The LOS after knee and hip arthroplasty has been declining for some years, especially with fast-track protocols [15]. A large body of literature has highlighted some major advantages of such protocols, including fewer cardiopulmonary complications, shorter heparin prophylaxis, healthcare savings, and a lower risk of postoperative delirium, especially in older patients [31, 32]. Telemedicine affords quantitatively greater and more consistent patient monitoring, it is associated with greater compliance, thus earlier recovery, and ensures greater patient satisfaction while affording substantial hospital savings [33,34,35]. Several studies have found that in various medical branches, virtual rehabilitation is equivalent to conventional rehabilitation [36], for instance, some investigations of knee arthroplasty have found comparable results in terms of ROM, strength, stability, pain, and quality of life [19, 37]. The success of telerehabilitation depends on several factors, including patient physical and emotional aptitude, a suitable home environment, and especially, the ability to use electronic devices [38]. Indeed, poor familiarity with electronic tools often excludes older patients from these programs. Telerehabilitation may encourage more patients to choose a fast-track protocol. Critically, at a time when COVID-19 is still a cause for deep concern, fast-track procedures and telerehabilitation provide unique social distancing opportunities. Greater patient compliance is another key benefit of these programs.

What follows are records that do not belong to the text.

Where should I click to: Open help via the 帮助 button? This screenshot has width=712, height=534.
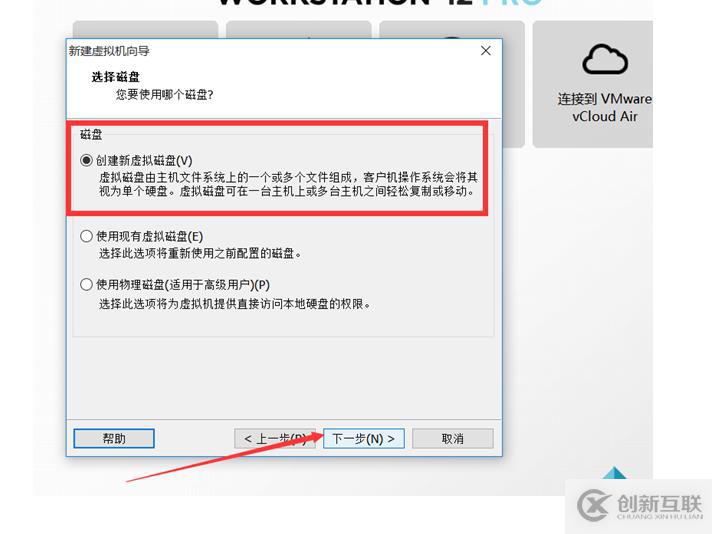[114, 438]
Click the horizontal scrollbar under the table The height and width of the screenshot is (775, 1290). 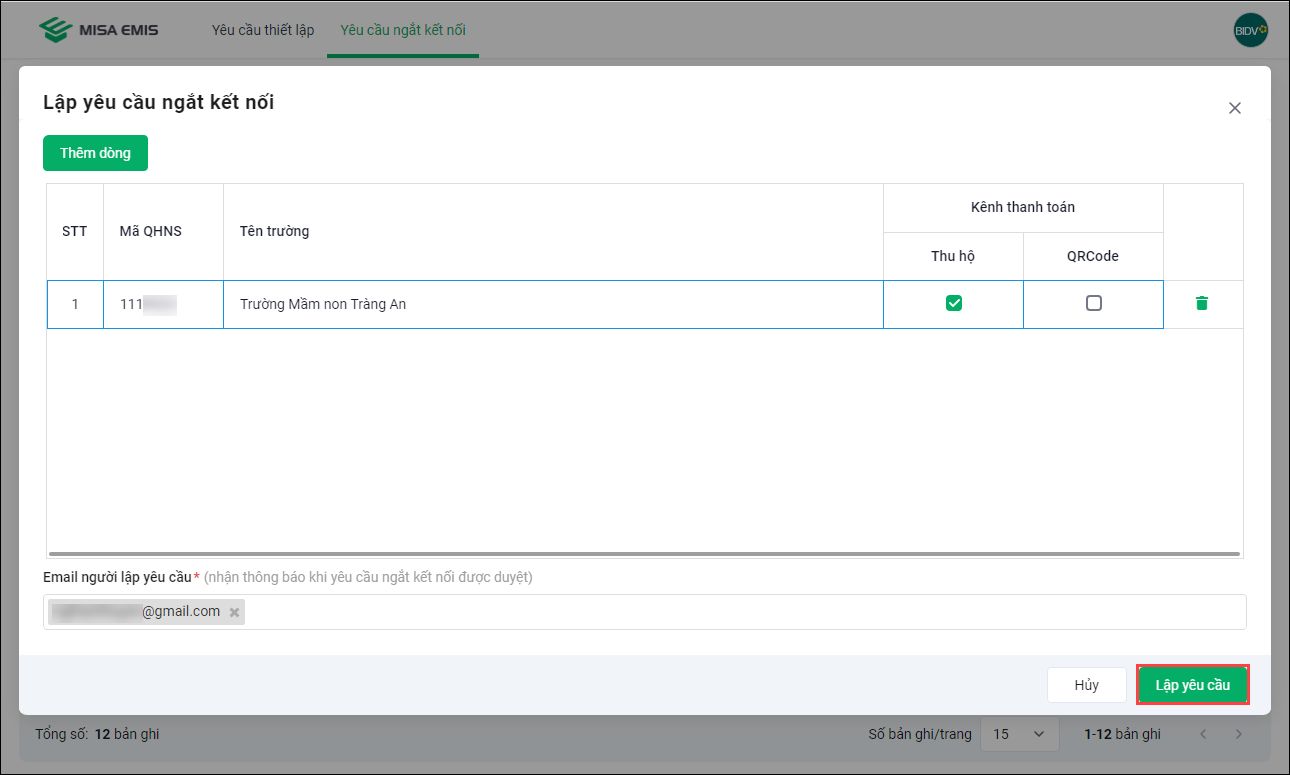643,554
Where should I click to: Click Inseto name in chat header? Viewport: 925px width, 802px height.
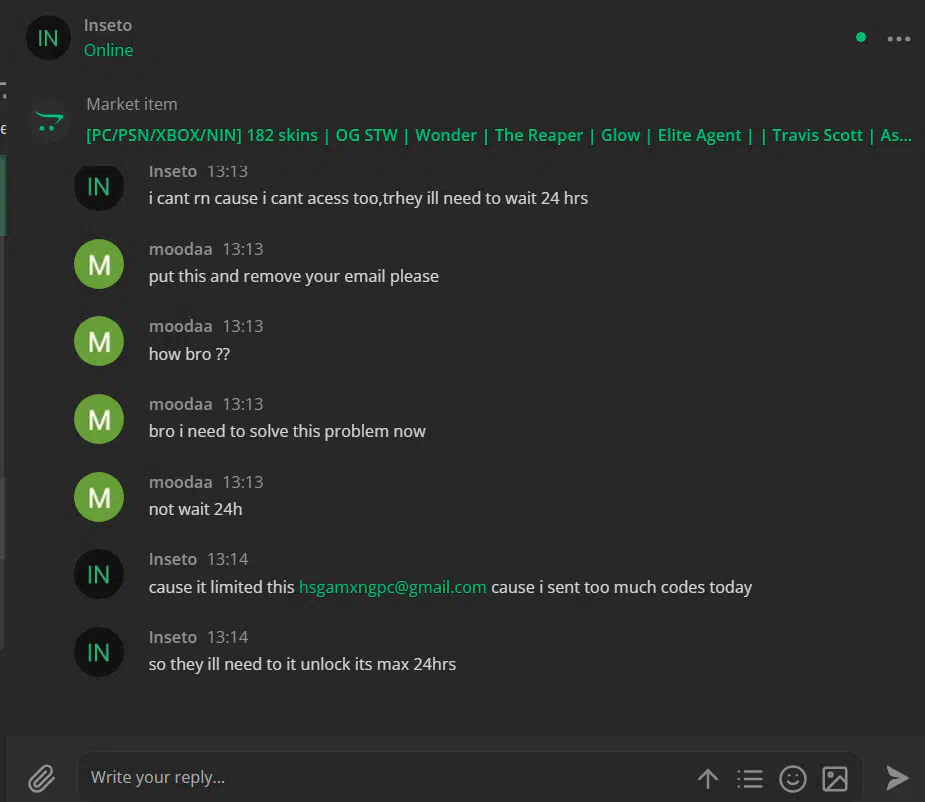point(108,25)
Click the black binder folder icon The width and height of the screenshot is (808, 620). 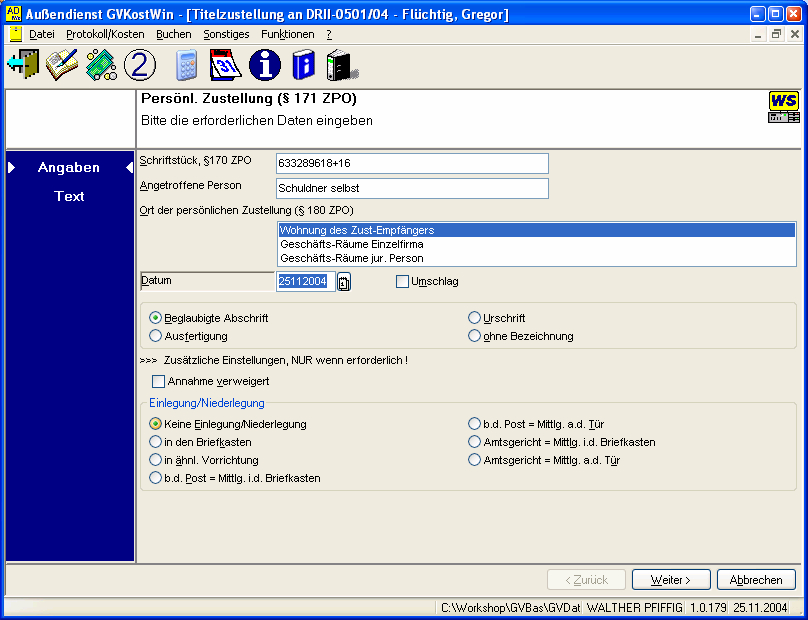click(x=341, y=65)
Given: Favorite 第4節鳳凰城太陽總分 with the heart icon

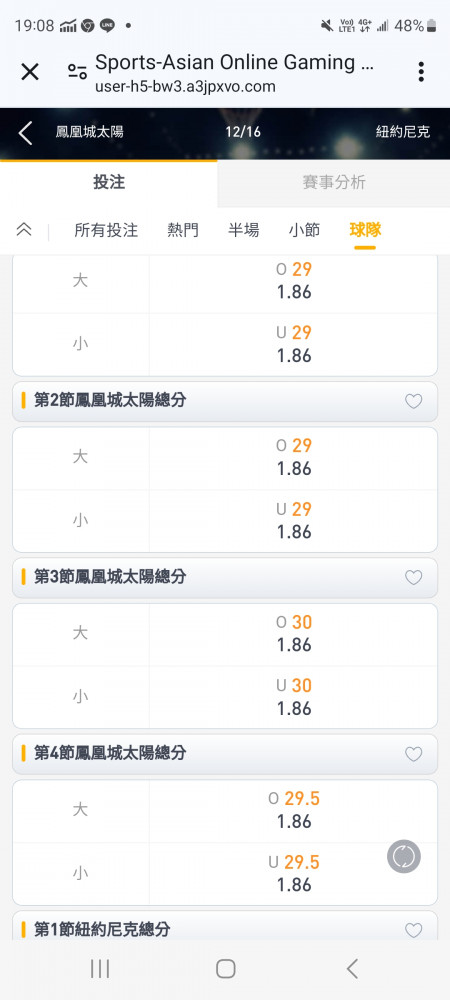Looking at the screenshot, I should point(414,754).

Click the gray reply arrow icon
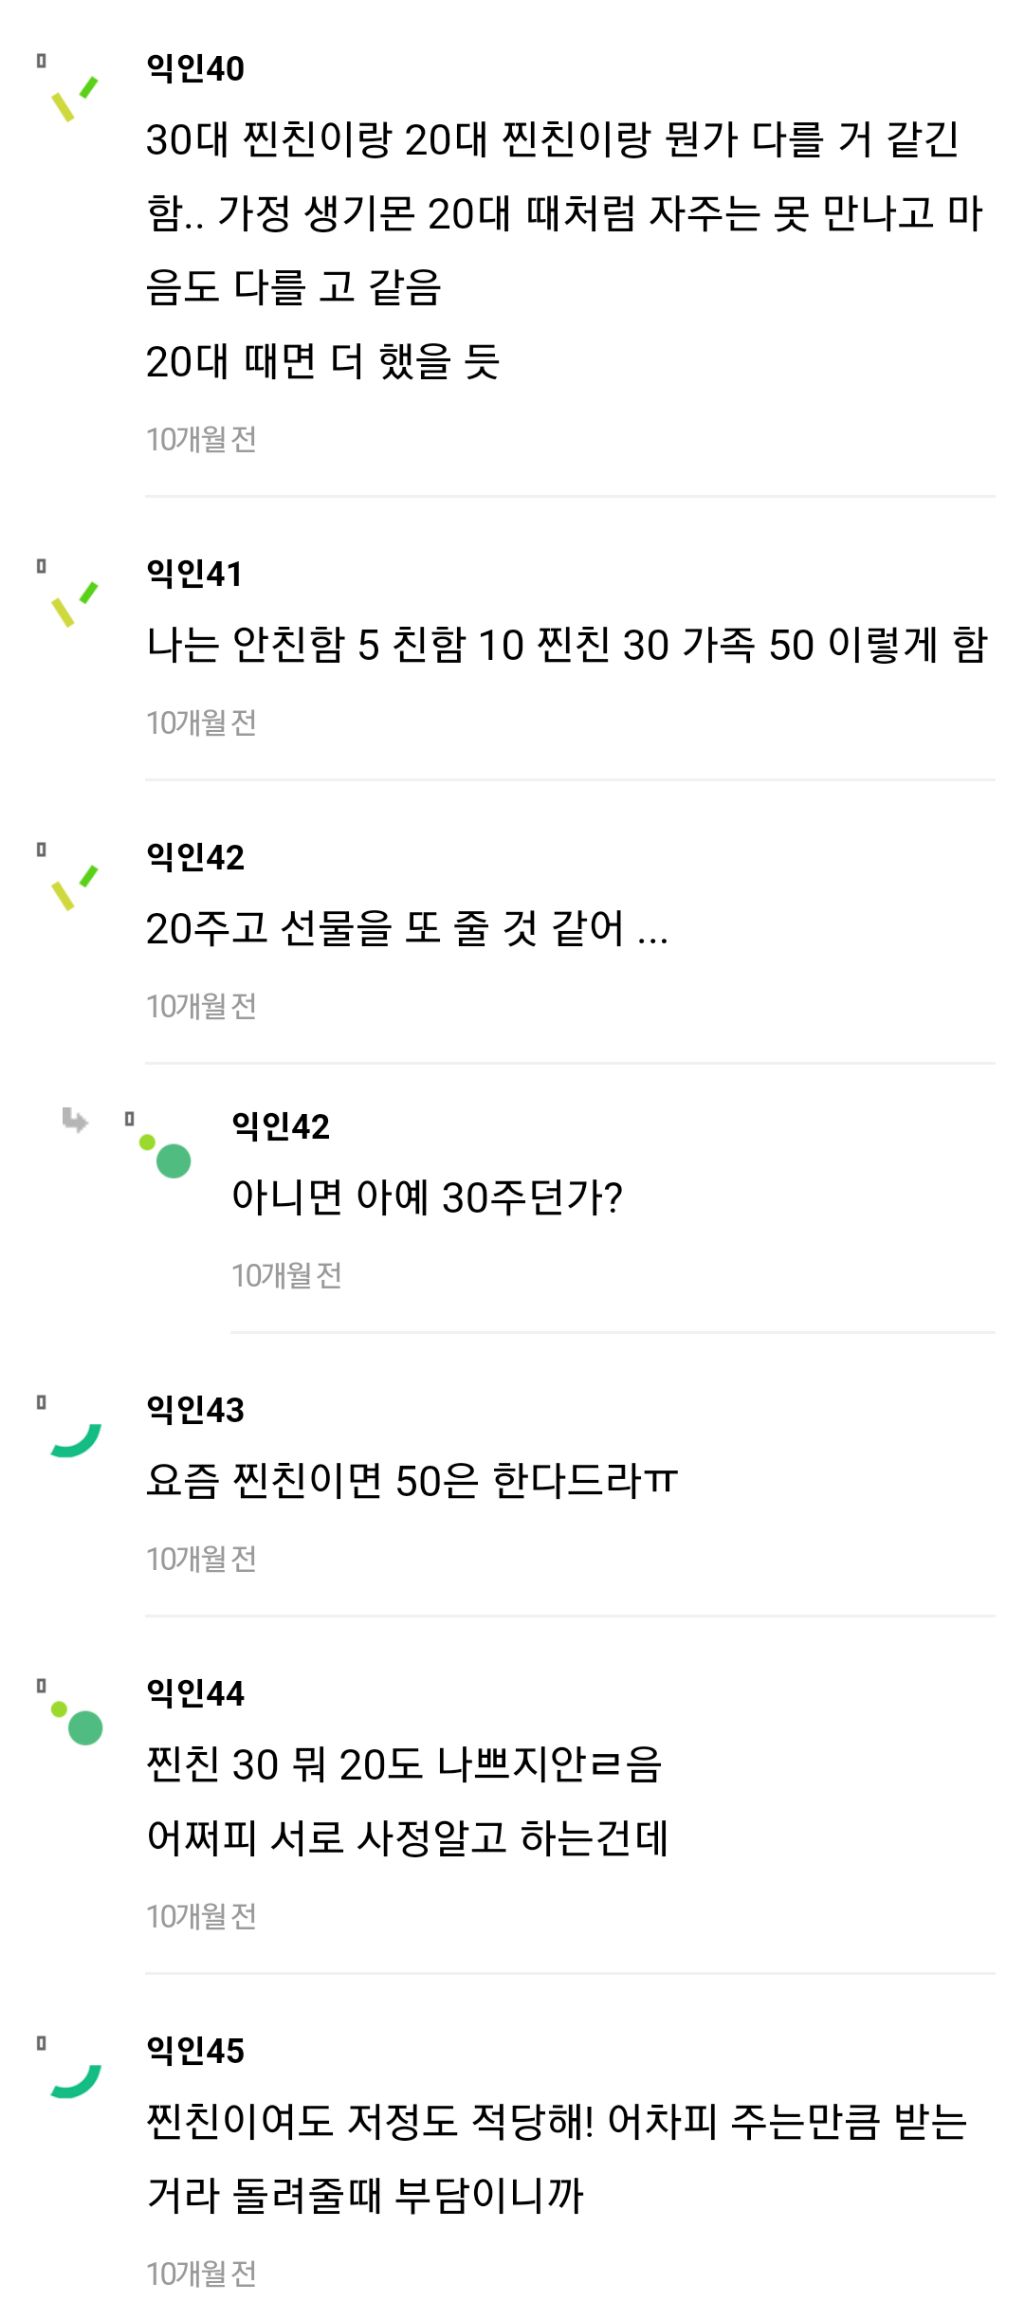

Effective pain relief is crucial for early mobilization and rehabilitation; moreover, pain delays discharge [39, 40]. Pain management involves both anesthesia and analgesia. While all patients received subarachnoid spinal anesthesia, LIA could have helped the early mobilization in Group 1 [29]. Whereas patients managed by conventional rehabilitation tend to avoid movement, those in a fast-track regimen immediately begin passive and active mobilization. Early mobilization is also the main factor that helps reduce complications such as thromboembolic episodes [41]. A large study comparing a fast-track hip and knee arthroplasty protocol to the standard approach has described a clear reduction in complications such as cardiac ischemic events, mortality, and red blood cell transfusions [15]. The significantly greater knee mobility achieved by Group 1 patients at each assessment suggests that early mobilization is the chief factor affecting postoperative ROM. This suggests a key role for the fast-track surgery and rehabilitation program.

This study has several limitations. First, the sample size is relatively small (n = 28) to detect the treatment effect of the fast-track and telerehabilitation protocol. Second, this is a nonrandomized study and includes a retrospective design. Third, although the propensity score analysis was used, comorbidities were not matched on, and this may have influenced our results. Fourth, the different protocol of pain management between groups, which would affect the early function (i.e., LIA).

Conclusions

In this pilot study of 28 subjects, the fast-track and telerehabilitation protocol in UKA proved to be safe and effective. At 12-months follow-up, both groups reported favorable outcomes after UKA. However, the G1 patients showed encouraging results regarding WOMAC and ROM compared with propensity score-matched patients in G2. No differences were found in grade of satisfaction and postoperative complications rate. Future studies with a larger population are warranted to explore the effects of fast-track and telerehabilitation protocols.